== Entries shown ==

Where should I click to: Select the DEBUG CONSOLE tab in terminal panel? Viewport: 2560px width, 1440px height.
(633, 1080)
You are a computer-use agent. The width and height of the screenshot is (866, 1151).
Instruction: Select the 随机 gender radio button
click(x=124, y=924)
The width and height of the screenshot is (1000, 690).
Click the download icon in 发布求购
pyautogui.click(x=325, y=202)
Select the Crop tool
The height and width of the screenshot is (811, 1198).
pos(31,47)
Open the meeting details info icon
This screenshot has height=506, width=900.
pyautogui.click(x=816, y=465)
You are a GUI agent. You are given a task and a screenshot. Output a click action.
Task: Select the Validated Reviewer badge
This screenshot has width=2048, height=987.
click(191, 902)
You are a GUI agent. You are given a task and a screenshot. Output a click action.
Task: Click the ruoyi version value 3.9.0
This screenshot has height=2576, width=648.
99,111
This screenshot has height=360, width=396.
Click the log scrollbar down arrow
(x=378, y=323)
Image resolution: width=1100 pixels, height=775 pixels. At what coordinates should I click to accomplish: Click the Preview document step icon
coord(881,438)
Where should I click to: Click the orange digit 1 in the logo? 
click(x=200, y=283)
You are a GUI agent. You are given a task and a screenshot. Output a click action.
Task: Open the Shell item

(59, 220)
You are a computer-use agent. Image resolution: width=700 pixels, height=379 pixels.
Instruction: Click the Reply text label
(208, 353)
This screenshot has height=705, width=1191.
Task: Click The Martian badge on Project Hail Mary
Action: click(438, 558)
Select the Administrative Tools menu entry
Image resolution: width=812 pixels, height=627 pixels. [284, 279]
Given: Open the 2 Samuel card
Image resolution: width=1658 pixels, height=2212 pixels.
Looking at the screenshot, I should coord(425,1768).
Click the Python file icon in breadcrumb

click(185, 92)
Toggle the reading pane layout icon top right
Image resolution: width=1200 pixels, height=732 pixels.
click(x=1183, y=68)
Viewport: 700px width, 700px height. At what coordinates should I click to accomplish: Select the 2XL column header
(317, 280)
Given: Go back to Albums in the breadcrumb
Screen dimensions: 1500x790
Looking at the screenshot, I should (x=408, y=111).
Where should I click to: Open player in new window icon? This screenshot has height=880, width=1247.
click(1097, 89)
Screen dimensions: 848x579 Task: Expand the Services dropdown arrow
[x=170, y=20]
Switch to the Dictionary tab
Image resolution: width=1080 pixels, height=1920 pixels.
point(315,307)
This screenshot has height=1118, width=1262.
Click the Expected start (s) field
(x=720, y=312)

===

What is being asked →
Taking the entries above, restate exactly those lines that fall between the line with "Task: Select the Validated Reviewer badge" and the line with "Task: Click the ruoyi version value 3.9.0", keeping both of those lines too.

Answer to this exercise →
Task: Select the Validated Reviewer badge
This screenshot has width=2048, height=987.
click(191, 902)
You are a GUI agent. You are given a task and a screenshot. Output a click action.
Task: Click the ruoyi version value 3.9.0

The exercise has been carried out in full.